The carrier, which claims to be the world’s seventh largest provider of IoT devices, is partnering with Ericsson on the deployment. Sprint said the LTE Cat 1 network will support low-power applications such as telematics and industrial IoT applications.
“We’re making great progress on our roadmap in support of the evolution of the IoT standards and access technology,” said Mohamad Nasser, GM of Sprint’s IoT Business Unit, in a statement. “IoT, along with wireless and wireline, is one of the three critical business lines for the Sprint Business portfolio. We are investing effort and capital to make sure that Sprint is well positioned to capitalize on the incredible growth that IoT will experience globally.”
That investment will see the carrier move from LTE Cat 1 to LTE Cat M technology, which limits throughputs in the name of better battery life, beginning in mid-2018, and onto LTE Cat NB1, also known as narrowband LTE. The advanced technologies are targeted at industrial sensors, asset tracking, and wearables.
Despite the new emphasis on its LTE network, Sprint said all of its current connections run across its legacy CDMA 3G network, which the carrier plans to continue to support through 2023.
Sprint has linked its recent control and user plane separation for packet optimization (C3PO) initiative in support of its IoT plans. C3PO is being open-sourced.
“As operators scale IoT, low-cost solutions will be vital to drive viable economics when connected devices grow to 10’s and 100’s of billions in number,” said Ron Marquardt, VP of technology at Sprint, in a blog post. “We believe a commercial version of C3PO to be a potential solution well-targeted for low-cost, large-scale applications such as this.”
Plenty of others are working on IoT open source projects, as well. The Linux Foundation last month launched its EdgeX Foundry open source group with a focus on standardizing industrial IoT edge computing.
Nearly 50 companies, including Dell, Cumulocity, and VMware, have joined EdgeX Foundry as initial members. The group’s software and products include a marketplace, offering interoperable IoT components designed to run on any hardware or operating system, and with any combination of application environments.
Growing IoT Network Crowd
Verizon in late March said it had launched LTE Cat-M support across more than 2.4 million square miles of its network. The service ties into the carrier’s ThingSpace IoT Platform and ThingsSpace client.
AT&T has said it is on track to launch LTE-M services in the U.S. by mid-year, and in Mexico by the end of the year. The carrier began trialing the service late last year in San Francisco.

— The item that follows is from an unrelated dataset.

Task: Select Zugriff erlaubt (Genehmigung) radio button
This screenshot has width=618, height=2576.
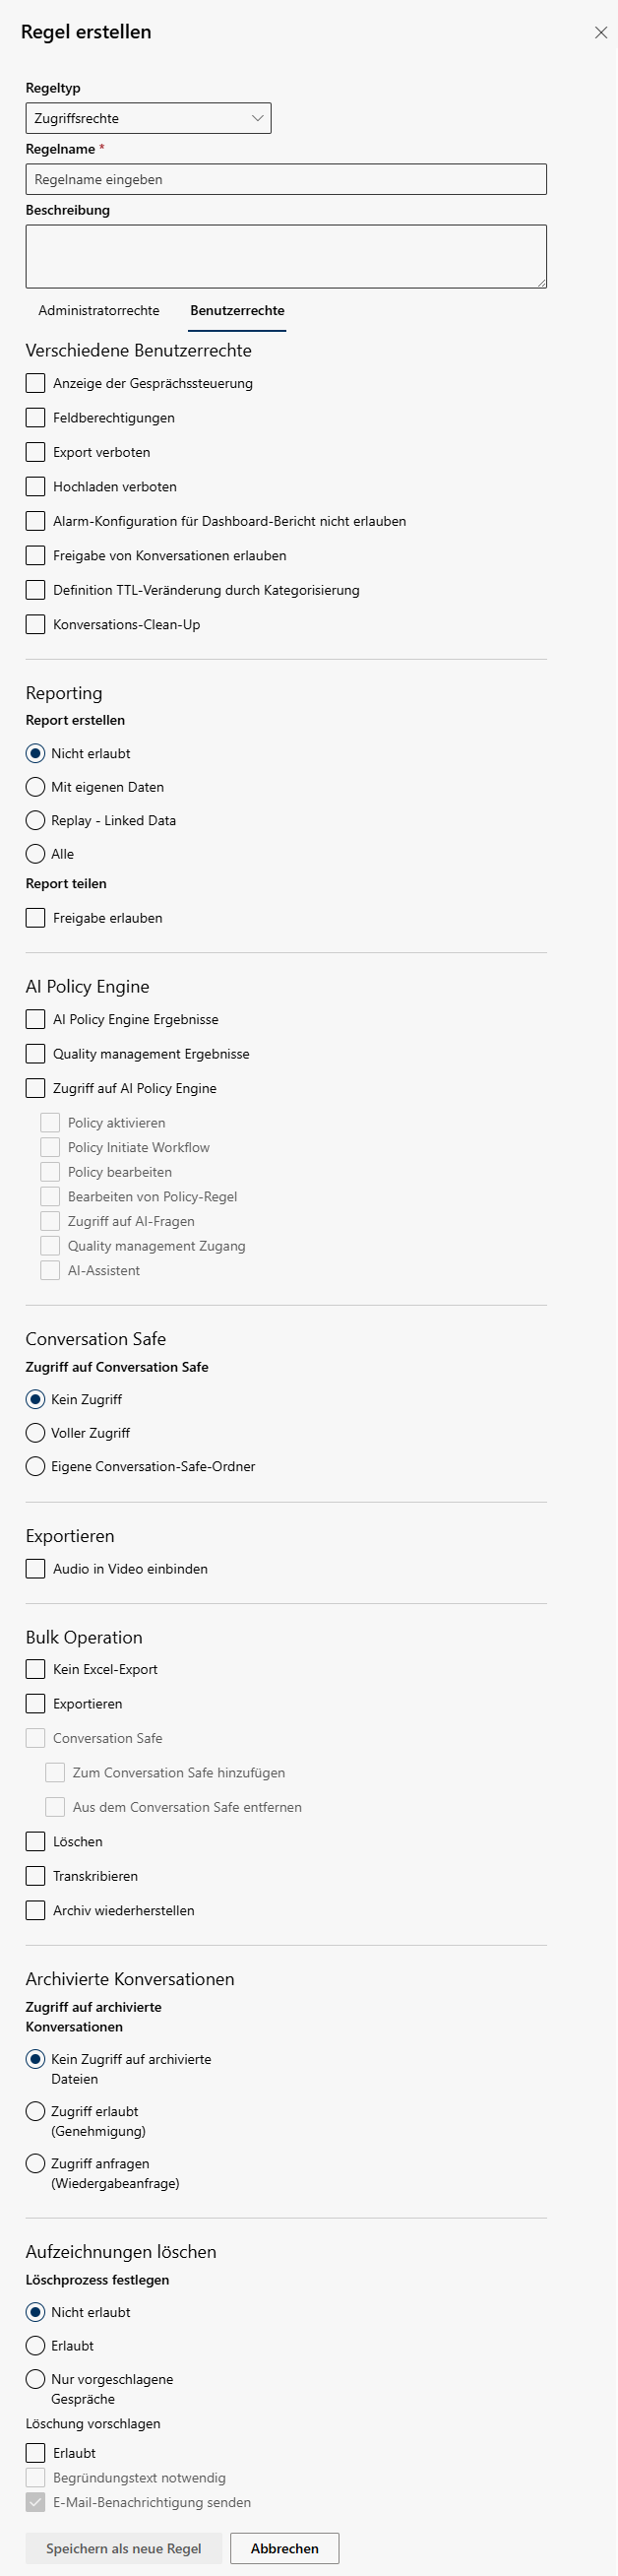Action: (36, 2112)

At this year’s Mobile World Congress event, T-Mobile US CTO Neville Ray said the operator will be deploying narrowband LTE (NB-LTE), but did not give a timeline for that deployment.
Analyst firm ABI has predicted that CAT-M technology will see strong growth beginning in 2018 as network operators become more aggressive in their deployments. However, non-cellular low-power wide area networks (LPWAN) like Ingenu and Sigfox are expected to outnumber cellular networks in terms of connections by more than 12 percent by 2021.
Others echoed the sentiment, noting the initial cost advantage of non-cellular networks is likely to dissipate as cellular operators move on their deployments.
“Size and speed matter in the burgeoning LPWAN market,” said Steve Hilton, analyst at MachNation. “The more devices ordered for a technology like Cat 1, the lower the per unit price per device. And most assuredly the success of this market is going to depend on extremely inexpensive devices. In addition, the sooner that LPWAN solutions are available on licensed spectrum from carriers like Sprint, AT&T, and Verizon, the less market opportunity there is for non-dedicated spectrum solutions like Sigfox and Ingenu.”